In the Spring of 2023, I had the privilege to serve as a project mentor for the Erdos Institute, a program designed to help Ph.Ds transition into the industry. Twice a year, the Erdos institute holds a project-based data science bootcamp for recent Ph.D graduates. The short program is designed to teach the basics of data science and prepare them for work in the industry. At the end of the program, teams present on their project and are judged by a panel of data science professionals on both technical and non technical aspect of the work. I am proud to say that my team was awardest 1st place among 33 teams. You can find their incredible work on github.
The project
Overcoming Bias in Pulse Oximetry
Given my background in medical devices and experience in the non-profit sector, I suggested my team to tackle the serious and pressing issue of inaccuracies in the arterial oxygen saturation (SaO2) measurements in dark-skinned individuals.
During the COVID19 pandemic, the use of pulse-oximetry became common place. Its widespread use made the public aware of an issue that was known to a niche community of researchers as early as 2005 - pulse oximeters tend to overestimate the amount of oxygen a patient with darker skin may actually have in their blood. And I don’t just mean Black patients, but also Asian and Hispanic patients (more). This is especially problematic during the pandemic. Hospitals were operating over capcity, and can only afford to give oxygen treatment to patients with a dangerously low level of blood oxygen. However, the existing oximeters tend to overestimate the amount of oxygen a patient with darker skin may actually have in their system. Consequently, these patients often would not receive critical oxygen treatment in time, and has increased risk of going through hypoxia.

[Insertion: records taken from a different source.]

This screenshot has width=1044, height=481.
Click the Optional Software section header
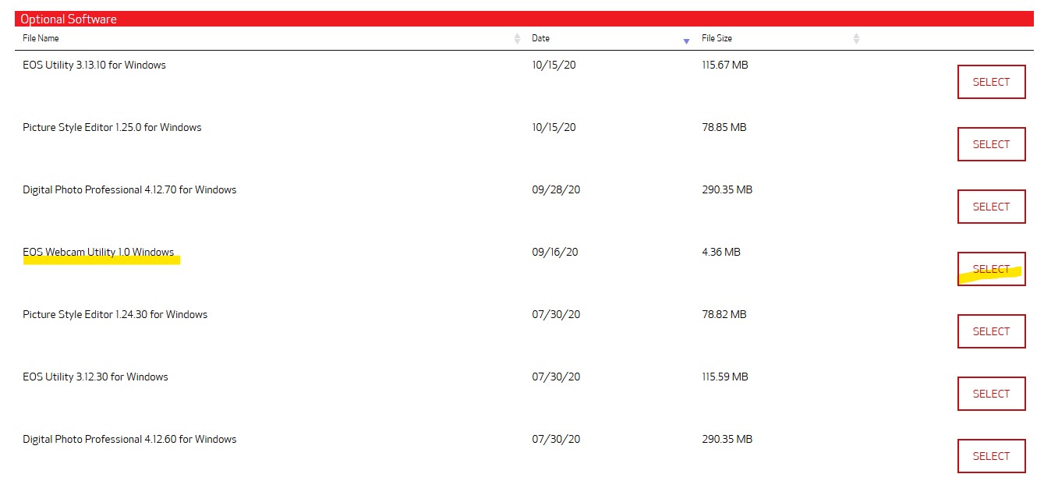click(69, 19)
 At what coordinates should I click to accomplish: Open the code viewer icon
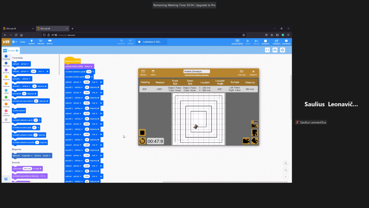click(267, 50)
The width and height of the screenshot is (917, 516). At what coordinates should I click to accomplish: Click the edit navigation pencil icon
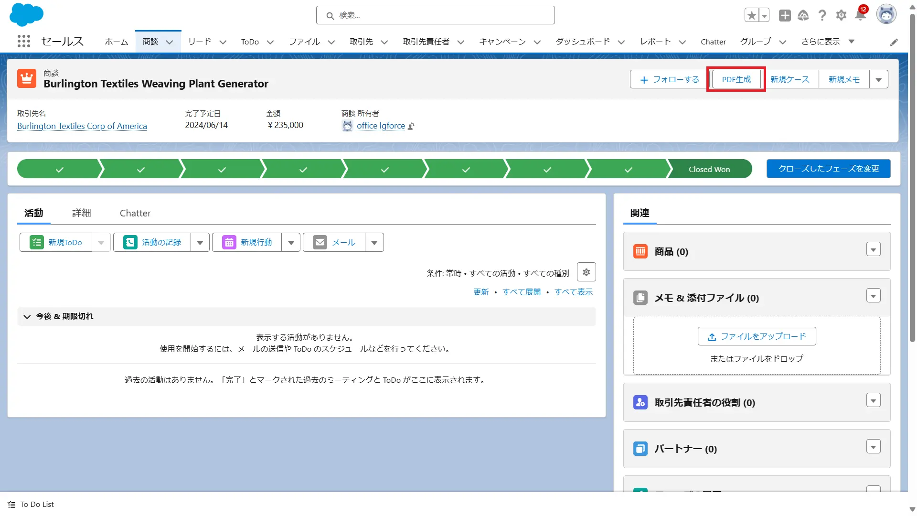pyautogui.click(x=894, y=42)
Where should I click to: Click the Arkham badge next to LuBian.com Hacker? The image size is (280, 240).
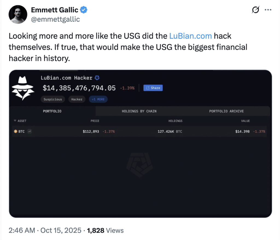(x=97, y=78)
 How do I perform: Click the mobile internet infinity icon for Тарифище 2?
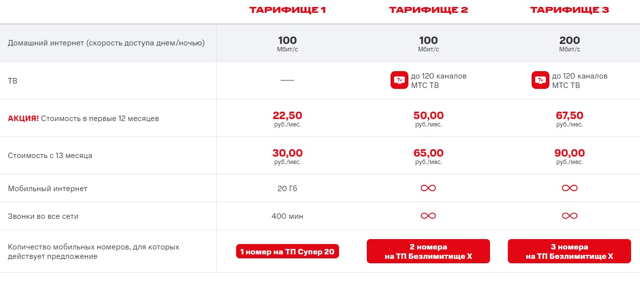[x=428, y=188]
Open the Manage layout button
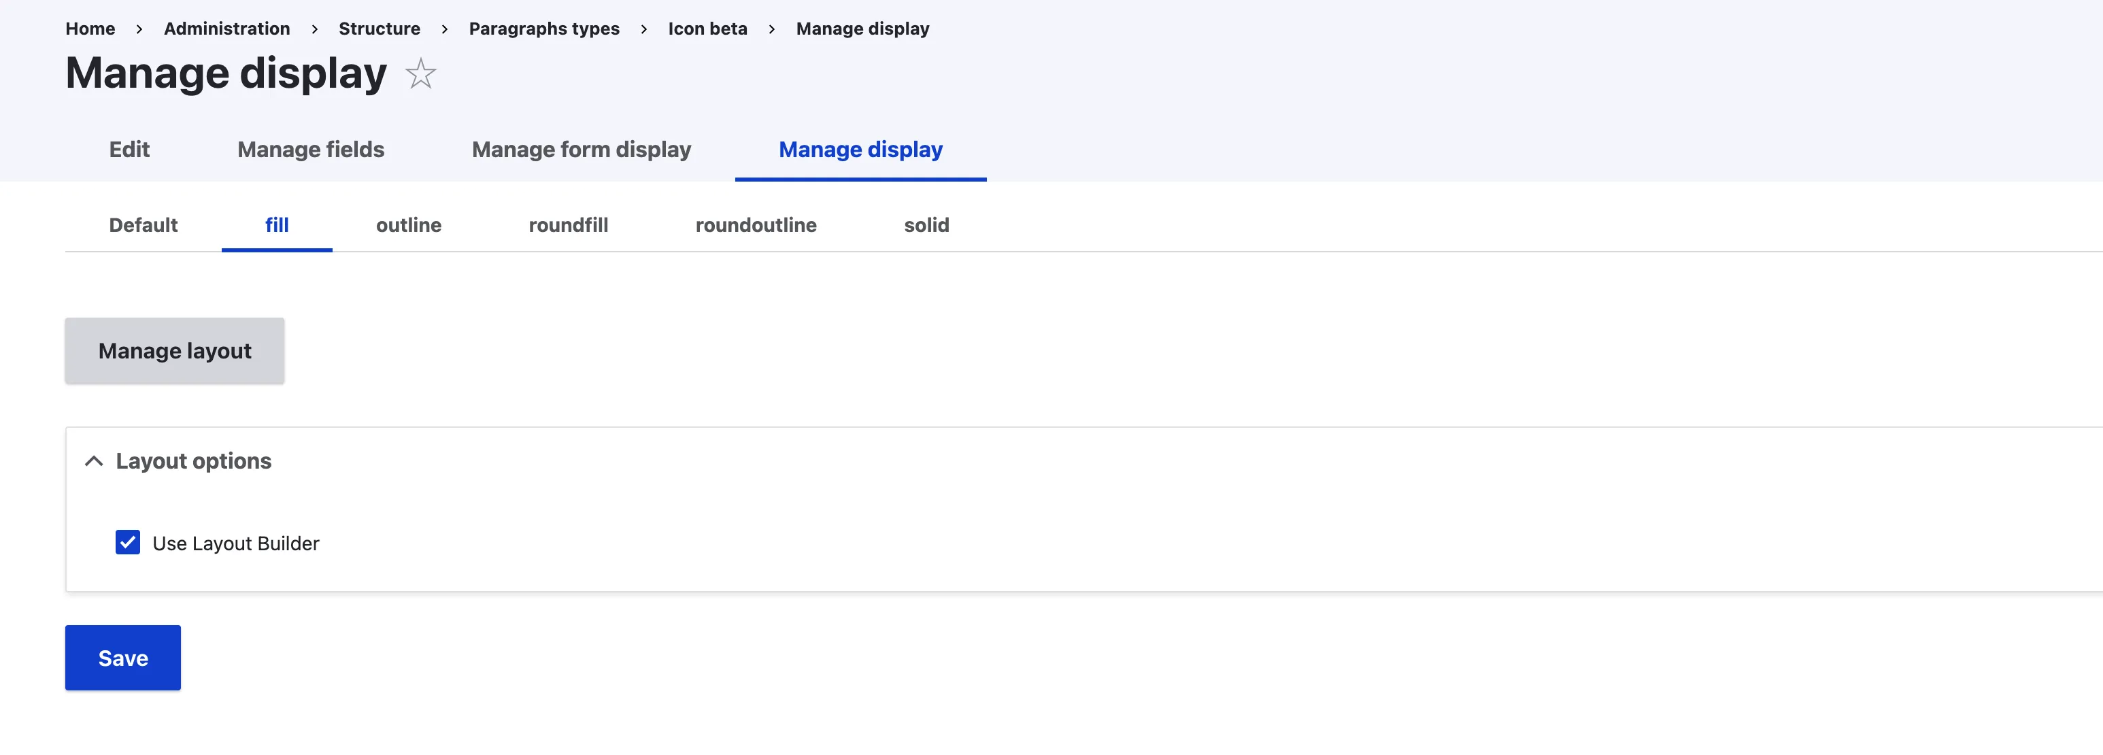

The Issue with Pulse Oximetry
Pulse oximeters use amplitude of the absorbances (A) at the red and infrared (IR) to calculate a Red:IR Modulation Ratio ( \(R\) ):
\[R = \frac{A_{red,AC}/A_{red,DC}}{A_{IR,AC}/A_{IR,DC}}\]then, a calibration curve is used to map \(R\) to SaO2. The calibration curve is typically generated empirically by measuring \(R\) in healthy volunteers whose SaO2 were altered from 100% to approximately 70%*. And this is where the main issue lies - the curve is calibrated toward mainly those with light skin. Of course, this is not done intentionally, but most likely because there were not enough diversity in the dataset when the calibration curve was constructed.
*The actual calculation from absorbance ratios to SaO2 is a bit more complicated than this. For those interested, I suggest reading the introduction of Chan, Chan, and Chan, 2013.
Racial Bias? or Poor Training Data?
In 2020, an image “enhancing” StyleGAN famously took a pixelated image of Barack Obama and turned him caucasian. From an ML perspective, the likely culprit is the lack of African faces in the training set. My guess is that a similar issue must have had happened during the construction of the pulse oximetery calibration curve.
The team quickly confirmed this during the EDA phase of the project. Inspecting the dataset revealed that although dark-skinned individuals have higher rate of “hidden hypoxemia”, the number of dark-skinned individuals were much lower than light-skinned individuals. Indeed, the large skew in distribution of patient skin tones was the main challenge the team faced.
The Approach
The biggest question from extremely technical individuals is often about how to technically approach the problem. I advised the team on some common approaches used to tackle uneven distribution of training data:
- Undersampling the over-represented class
- Oversampling the under-represented class, e.g., SMOTE
- Modifying weights and costs during training
However, more than building a perfect model, I advised the team that was even more important to tell a good story at the end of the bootcamp. The team had two short weeks to tackle this problem, and I reminded them that their results won’t be perfect. What I wanted to know, as an outsider, was:
- What was the issue?
- Why was it important?
- What was the approach?
- What is next?
And remember, the audience really don’t care about the technical details. All they care about is: “so what?”
Reflections
The judges recognized that the team tackled a challenging problem, and told a compelling story. I am proud of how well the team communicated and worked together. What really wowed me was the idea to publish the model on HuggingFace. With my academic training, I would be reluctant to show off an imperfect product, but this bold move was exactly what works in industry. I think the judges recognized this as well.
So, what’s next for the team? When asked, “What kind of data science are you interested in”, most fresh grads would feel at a loss. After all, “Data Science” is such a broad term. There are two important ideas that fresh grads must keep in mind:
First, not all firms need data scientsts. Not all companies need to use AI/deep learning. Also, companies cannot build AI/deep learning models without these other components.
Second, depending on your interests, maybe a “data scientist” role isn’t what you’re looking for. Although they’re on the opposite side of the spectrum, I find myself leaning toward both Data Analyst and ML Engineer roles.
Best of luck to all the new grads out there.